En 2007 ya tenía  sobre mis espaldas sesenta y dos años de “apostolado político y religioso y como para poder hablar con autoridad sobre lo plasmado en el libro

C. E. Por su curriculum sé que usted es un experto en  formar y dirigir vendedores…convenza nuestros lectores de la necesidad de comprar este libro.

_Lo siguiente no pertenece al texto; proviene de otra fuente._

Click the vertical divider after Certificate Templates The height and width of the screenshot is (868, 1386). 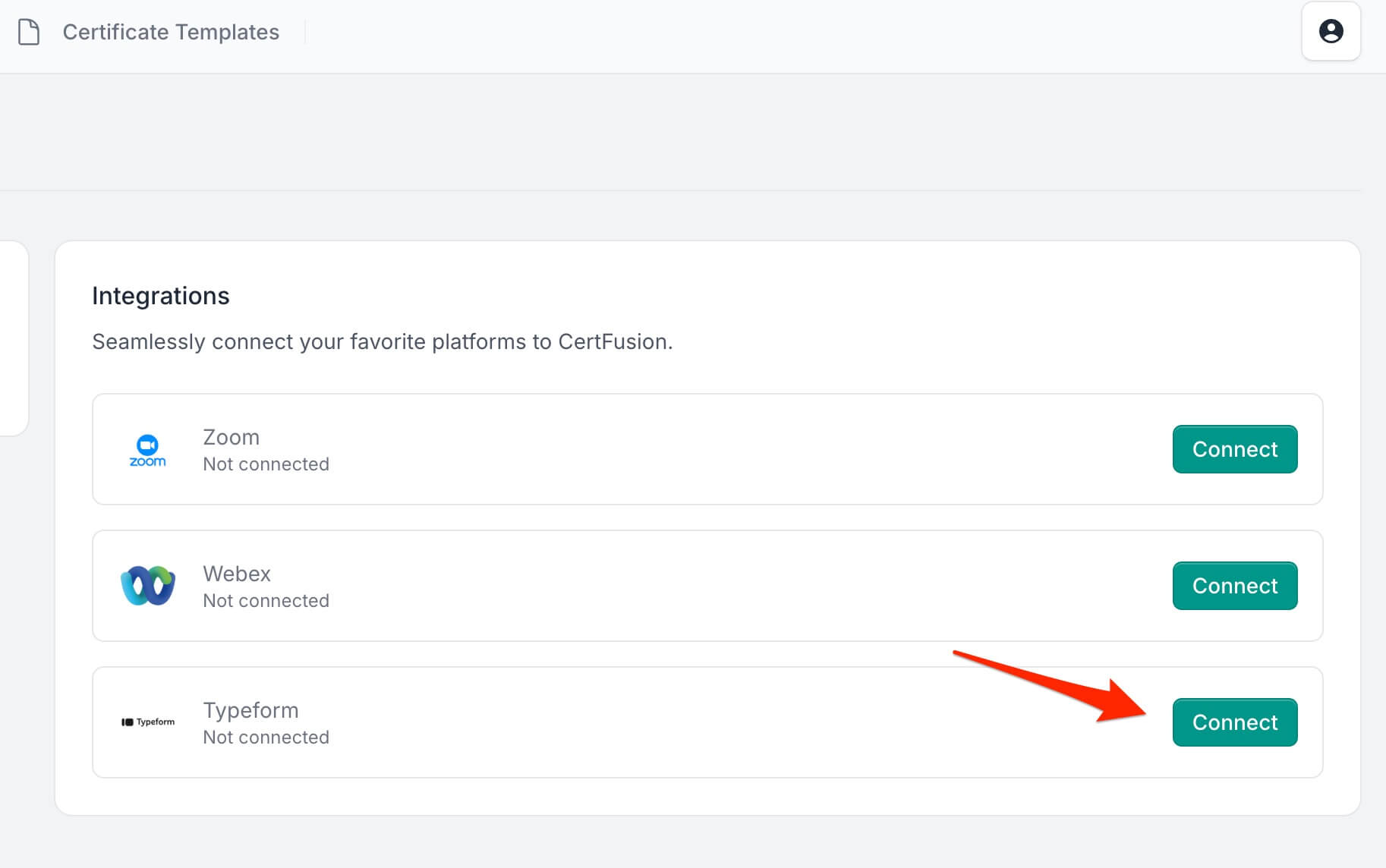[304, 32]
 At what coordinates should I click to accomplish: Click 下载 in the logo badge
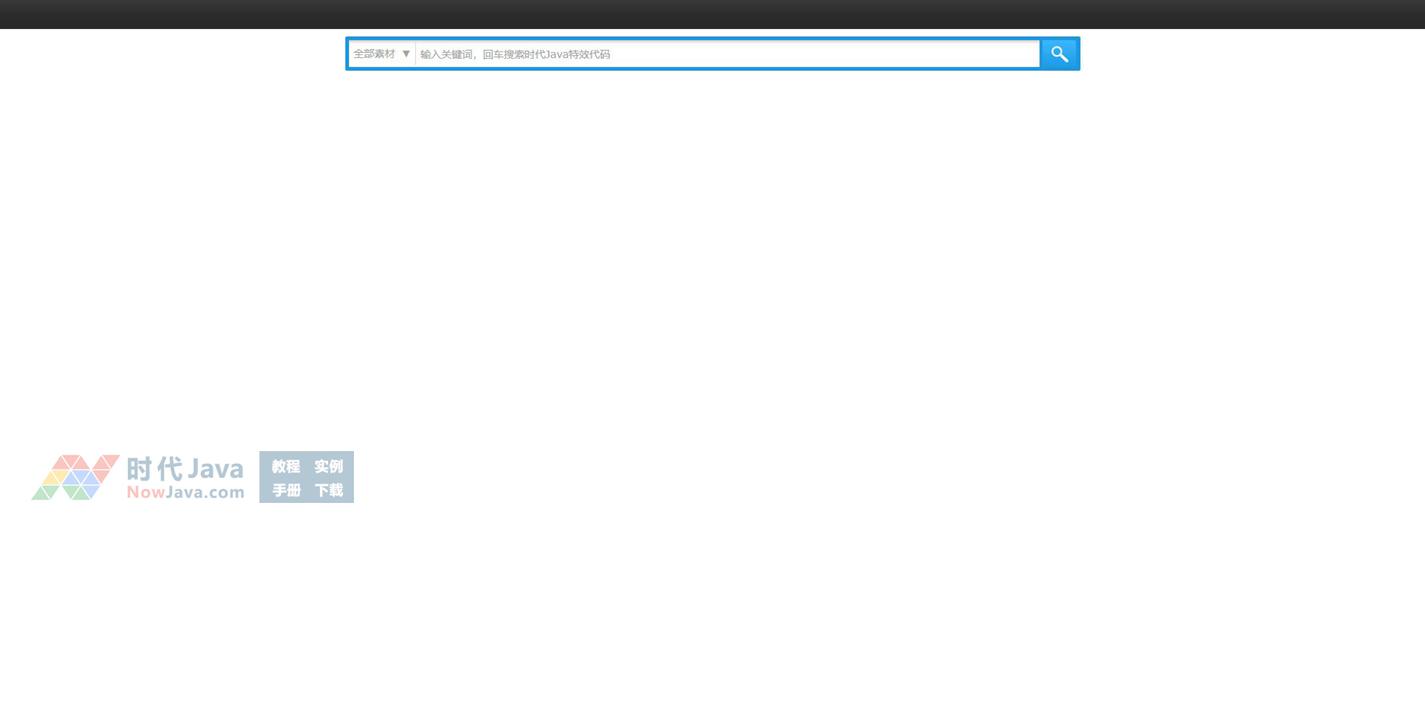click(328, 490)
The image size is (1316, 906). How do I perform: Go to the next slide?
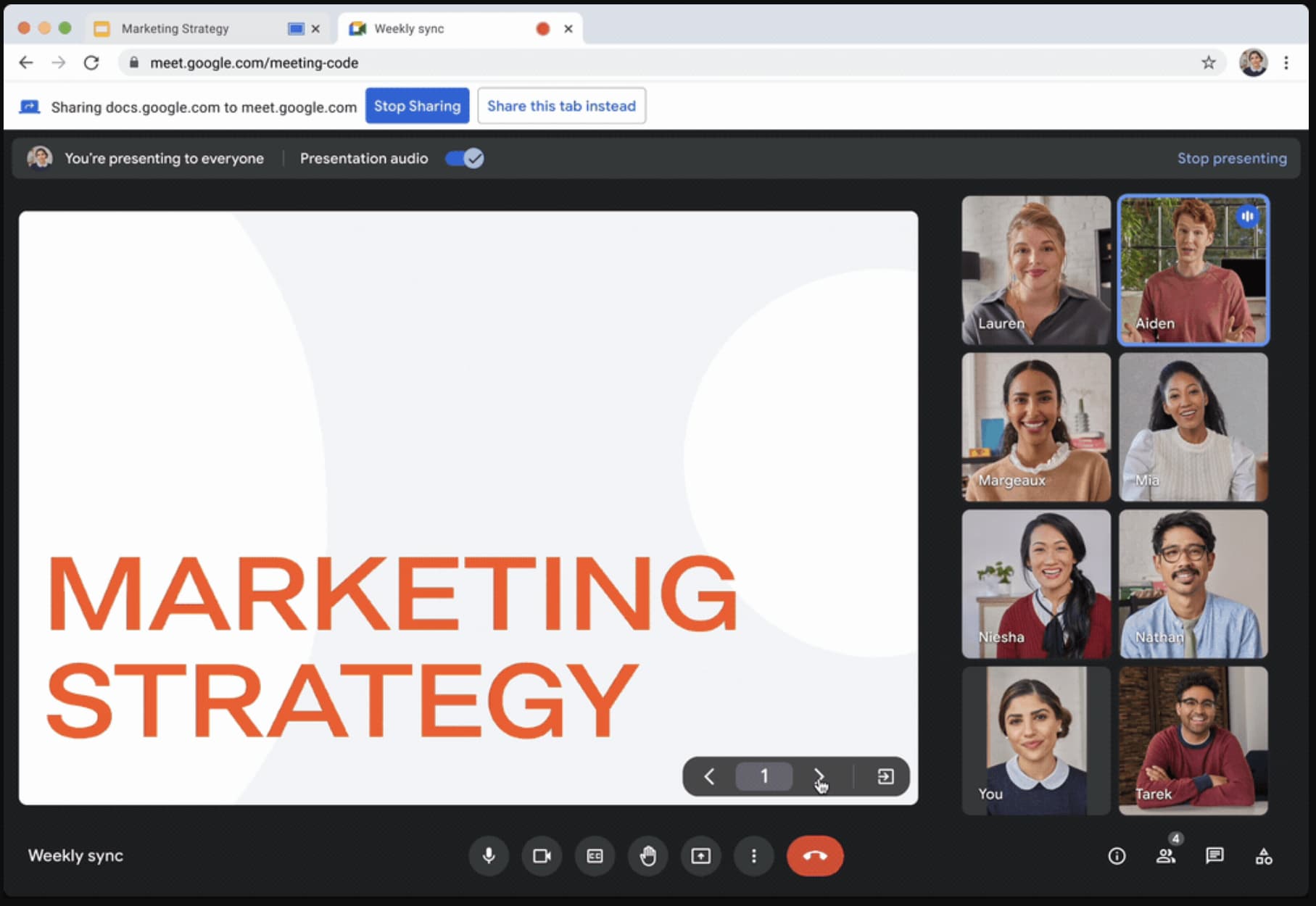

G.P.  He olvidado cuando “pase exámenes” por última vez y no estoy entrenado… pero este es fácil:

Ni los tontos ni los malvados leen el CORREO DE ESPAÑA. Por instinto,  lo ignoran, lo desprecian y pasan de su lectura; por el contrario, vuestra “clientela” es inteligente e,  igualmente,  “por instinto” olfatea  dónde hay alimentos sanos y  tentadores, por  lo cual,  en estos momentos-- cuando  la Política se ha degenerado tanto que ni la brújula, ni el sextante sirve para orientarse--  intuye  rápidamente que,  si un anciano  con 75 años (de experiencia probada, “no-supuesta”) en su espalda, afirma haber encontrado la “piedra roseta” con  la clave para entender lo que ocurre en España y en el Mundo,  no le costará decidirse a comprar “la Piedra Roseta de la Ciencia Política”.

Estoy totalmente convencido, por lo vivido personalmente desde que salió que muchos lo comprarán. El secuestro (realizado por los ladrones de la Generalidad de Cataluña)  de la Librería Europa  frenó la venta del libro al dejarnos sin uno solo  y a pesar de ello,  durante los cuatro años y medio últimos,  no han parado de solicitarlo, a pesar de que la única respuesta de todas las distribuidoras les decían “¡No hay en existencia!”. Finalmente, como último remedio,  he autorizado una edición a Amazon  –a lo que siempre me había negado--  y ahora lo pueden comprar ya,  ahí o a través de su distribuidor preferido, en cualquier continente.

C. E. --Un ruego último: un breve resumen de su libro.

G. P.--  Con gusto y brevísimo:

La Piedra Roseta de la Ciencia Política” le descubrirá el lector lo fácil que es entender cuanto ocurre en España y en el Mundo, y se asombrará de  lo difícil que nos lo ponen todos cuando se dedican a comentar y explicar lo que ocurre, los mismo en las publicaciones impresas que digitales, o en las “innumerables tertulias de moda” ¡No paran de hablar y de hacer análisis exhaustivos, profundísimos, y cuando  acabas de escucharlos sigues “in albis” y debes repetir una vez más: “para este viaje no hacían falta alforjas”. Gracias por la oportunidad de hablar de mis libros.